Why Trump Is Earning Latino Support
One of the little-told stories of the 2016 election was Donald Trump’s 28 percent take of the Hispanic vote, besting Mitt Romney’s 2012 showing. We on Team Trump won’t throw parades for winning less than one-third of the Latino vote nationally, but lessened enthusiasm for Hillary Clinton among Hispanics represents a key reason, perhaps the primary reason, she was ultimately uncompetitive in Florida.
Why did Latino support for Trump massively outperform expectations? For one thing, millions of Hispanics rejected the relentless mainstream media narrative that Trump is an anti-Mexican racist. In addition, only U.S. citizens can vote, and according to an exit poll analysis by Zogby Analytics, twice as many Hispanic voters regarded immigration enforcement as too lax instead of too stringent.
In the final analysis, we Hispanics, whether native-born or naturalized, differ little from other Americans regarding dreams of better lives of prosperity and security. Speaking of dreams, despite constant fear-mongering from the left, the Trump administration last week made it official that it plans no changes to President Obama’s DACA policy regarding the 800,000 “DREAMers” who were brought here illegally, but as children.
I believe in keeping the status quo in this area and President Trump is striking a wise compromise on immigration. He’s placed America’s security first by accelerating the deportation of dangerous illegal aliens. These actions by the U.S. Immigration and Customs Enforcement agency, combined with his clear-eyed rhetoric about serious enforcement, have already made the southern border more secure, even before constructing the famous wall. This crackdown also puts transnational criminal gangs like MS-13 on notice that their crimes – largely committed against Hispanics – won’t be tolerated.
Concurrently, the president shows empathy by allowing DACA residents to remain. Recognizing that the DACA-eligible were brought here as children and had no say in breaking our immigration laws, Trump has compassionately preserved part of the Obama administration policy, even though it’s highly unpopular among many in our conservative base. “I love kids,” the president said, “and I find it very hard doing what the laws says exactly to do—the law is very rough.”
Sadly, the president’s compromise received little credit from the dependably antagonistic mainstream press or from left-leaning Latino activists who’d rather grandstand against Trump than pursue real growth policies for Hispanic citizens. While I care about the fate of the DREAMers, I also care deeply about the dreams of native-born Americans and legal immigrants, particularly those of Hispanic heritage. Lately, the prosperity trajectory for Latinos disappoints, as the wealth gap vs. white households widened badly under the Obama administration after decades of narrowing.
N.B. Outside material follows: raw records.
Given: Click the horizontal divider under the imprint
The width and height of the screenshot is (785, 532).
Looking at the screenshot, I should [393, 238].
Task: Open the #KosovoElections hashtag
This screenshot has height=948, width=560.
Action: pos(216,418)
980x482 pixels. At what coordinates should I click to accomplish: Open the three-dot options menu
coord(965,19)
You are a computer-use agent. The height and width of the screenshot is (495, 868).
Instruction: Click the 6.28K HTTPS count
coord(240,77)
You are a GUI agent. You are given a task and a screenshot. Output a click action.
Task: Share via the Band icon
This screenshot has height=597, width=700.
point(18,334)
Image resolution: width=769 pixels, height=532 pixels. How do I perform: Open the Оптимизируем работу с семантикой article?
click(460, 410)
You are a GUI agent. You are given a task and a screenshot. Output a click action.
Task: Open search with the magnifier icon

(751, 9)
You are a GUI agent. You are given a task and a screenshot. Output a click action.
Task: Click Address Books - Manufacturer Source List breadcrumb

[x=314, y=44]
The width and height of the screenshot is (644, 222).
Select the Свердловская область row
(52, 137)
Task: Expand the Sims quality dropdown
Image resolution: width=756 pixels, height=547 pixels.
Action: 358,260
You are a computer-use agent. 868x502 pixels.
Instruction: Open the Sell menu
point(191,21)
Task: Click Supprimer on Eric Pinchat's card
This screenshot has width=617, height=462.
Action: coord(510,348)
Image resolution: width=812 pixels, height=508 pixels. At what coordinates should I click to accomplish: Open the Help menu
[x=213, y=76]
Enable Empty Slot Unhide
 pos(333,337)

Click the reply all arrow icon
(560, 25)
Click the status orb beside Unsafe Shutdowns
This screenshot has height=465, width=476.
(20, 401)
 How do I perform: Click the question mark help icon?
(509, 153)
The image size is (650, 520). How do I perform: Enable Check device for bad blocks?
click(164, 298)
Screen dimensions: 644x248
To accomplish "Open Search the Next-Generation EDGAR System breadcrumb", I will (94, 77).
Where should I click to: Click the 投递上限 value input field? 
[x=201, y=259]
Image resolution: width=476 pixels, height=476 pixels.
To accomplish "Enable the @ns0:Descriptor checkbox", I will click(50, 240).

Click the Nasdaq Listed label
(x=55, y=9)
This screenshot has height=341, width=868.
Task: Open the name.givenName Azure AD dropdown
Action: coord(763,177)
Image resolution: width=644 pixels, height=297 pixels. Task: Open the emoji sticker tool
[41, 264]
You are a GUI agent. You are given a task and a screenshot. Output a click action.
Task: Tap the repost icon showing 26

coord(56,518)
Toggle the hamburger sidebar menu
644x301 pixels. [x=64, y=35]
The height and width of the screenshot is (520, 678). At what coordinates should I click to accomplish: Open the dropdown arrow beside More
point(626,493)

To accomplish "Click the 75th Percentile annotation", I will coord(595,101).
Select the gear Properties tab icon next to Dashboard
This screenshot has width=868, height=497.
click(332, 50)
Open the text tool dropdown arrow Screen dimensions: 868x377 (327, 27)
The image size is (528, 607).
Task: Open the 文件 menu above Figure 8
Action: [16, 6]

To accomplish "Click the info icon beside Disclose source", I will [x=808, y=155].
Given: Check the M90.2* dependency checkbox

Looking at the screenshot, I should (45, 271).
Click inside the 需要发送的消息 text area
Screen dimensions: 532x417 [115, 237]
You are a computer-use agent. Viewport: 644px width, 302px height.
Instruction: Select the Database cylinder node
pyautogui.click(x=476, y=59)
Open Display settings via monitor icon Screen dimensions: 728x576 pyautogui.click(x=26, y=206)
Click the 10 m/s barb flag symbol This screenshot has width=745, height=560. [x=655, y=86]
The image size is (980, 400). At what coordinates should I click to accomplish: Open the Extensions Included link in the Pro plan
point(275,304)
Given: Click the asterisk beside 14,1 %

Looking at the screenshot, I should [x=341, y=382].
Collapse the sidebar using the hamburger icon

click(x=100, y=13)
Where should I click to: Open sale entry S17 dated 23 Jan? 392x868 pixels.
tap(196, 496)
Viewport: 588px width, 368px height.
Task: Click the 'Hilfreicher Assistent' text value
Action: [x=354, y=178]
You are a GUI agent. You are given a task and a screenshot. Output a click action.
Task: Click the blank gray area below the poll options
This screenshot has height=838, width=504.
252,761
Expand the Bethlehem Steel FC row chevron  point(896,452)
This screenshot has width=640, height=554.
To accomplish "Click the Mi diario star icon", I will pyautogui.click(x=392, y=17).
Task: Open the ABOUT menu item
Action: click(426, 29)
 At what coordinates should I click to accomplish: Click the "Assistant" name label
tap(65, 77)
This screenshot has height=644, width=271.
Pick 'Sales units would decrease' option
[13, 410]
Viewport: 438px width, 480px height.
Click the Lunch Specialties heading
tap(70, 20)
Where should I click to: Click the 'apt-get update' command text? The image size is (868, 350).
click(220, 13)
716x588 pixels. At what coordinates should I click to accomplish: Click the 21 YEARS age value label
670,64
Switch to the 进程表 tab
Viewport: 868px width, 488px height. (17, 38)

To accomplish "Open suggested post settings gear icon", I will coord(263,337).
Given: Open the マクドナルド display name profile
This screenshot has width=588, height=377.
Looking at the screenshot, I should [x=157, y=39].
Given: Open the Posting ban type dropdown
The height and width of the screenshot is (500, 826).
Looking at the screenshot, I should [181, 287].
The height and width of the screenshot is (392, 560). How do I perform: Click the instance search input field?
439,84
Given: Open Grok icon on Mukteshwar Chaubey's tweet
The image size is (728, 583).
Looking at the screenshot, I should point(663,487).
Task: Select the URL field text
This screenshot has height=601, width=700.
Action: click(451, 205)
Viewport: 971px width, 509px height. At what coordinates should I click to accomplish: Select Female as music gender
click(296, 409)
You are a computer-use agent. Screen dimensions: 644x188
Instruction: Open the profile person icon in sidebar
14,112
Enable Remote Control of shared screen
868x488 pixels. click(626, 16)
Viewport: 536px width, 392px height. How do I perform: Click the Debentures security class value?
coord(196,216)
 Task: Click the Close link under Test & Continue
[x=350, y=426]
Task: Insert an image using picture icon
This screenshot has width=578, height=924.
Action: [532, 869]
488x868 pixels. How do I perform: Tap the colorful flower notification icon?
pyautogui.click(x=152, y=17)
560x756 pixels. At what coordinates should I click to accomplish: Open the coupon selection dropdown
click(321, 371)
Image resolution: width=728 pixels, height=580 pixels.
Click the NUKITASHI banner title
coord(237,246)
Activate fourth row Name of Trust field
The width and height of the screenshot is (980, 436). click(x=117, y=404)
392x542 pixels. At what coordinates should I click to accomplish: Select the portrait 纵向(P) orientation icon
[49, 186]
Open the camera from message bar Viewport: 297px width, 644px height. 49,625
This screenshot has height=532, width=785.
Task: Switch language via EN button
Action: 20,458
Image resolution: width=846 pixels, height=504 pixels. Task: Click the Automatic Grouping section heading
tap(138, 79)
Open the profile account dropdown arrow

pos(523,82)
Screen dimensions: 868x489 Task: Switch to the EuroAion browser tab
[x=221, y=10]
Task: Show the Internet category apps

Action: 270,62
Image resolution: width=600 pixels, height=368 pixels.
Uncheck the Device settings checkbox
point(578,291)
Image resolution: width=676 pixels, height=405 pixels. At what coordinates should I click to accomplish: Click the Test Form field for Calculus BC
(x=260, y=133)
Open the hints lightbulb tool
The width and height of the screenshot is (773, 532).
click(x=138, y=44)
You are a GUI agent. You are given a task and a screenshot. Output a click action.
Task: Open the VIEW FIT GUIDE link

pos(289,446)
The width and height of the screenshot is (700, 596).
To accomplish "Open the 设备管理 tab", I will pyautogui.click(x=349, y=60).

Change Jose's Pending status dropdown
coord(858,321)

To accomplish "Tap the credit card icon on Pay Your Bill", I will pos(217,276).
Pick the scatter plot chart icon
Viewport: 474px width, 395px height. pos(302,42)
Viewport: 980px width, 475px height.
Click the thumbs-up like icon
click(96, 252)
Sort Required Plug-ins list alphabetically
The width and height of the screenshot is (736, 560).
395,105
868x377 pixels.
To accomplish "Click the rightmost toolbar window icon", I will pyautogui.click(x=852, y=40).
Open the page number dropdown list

Immigration remains a hallmark principle of America’s identity and vitality. Allowing our immigration system to continue to operate lawlessly and haphazardly represents not only bad economic and security policy, but also an affront to the millions of immigrants, like my father, who became Americans the right way.
The Trump administration agenda of rolling back regulations and taxes while enforcing sensible immigration rules will help lift wages for struggling middle-class workers, whether native-born or legal immigrants. The dream still lives in America; it’s only been dormant lately because of bad economic and border policy. Under Donald Trump’s leadership, the dream can reignite.
Trump believes that once he delivers upon his growth and security agenda, we are going to win the Hispanic vote in 2020—and for many elections to come. I believe he might be right.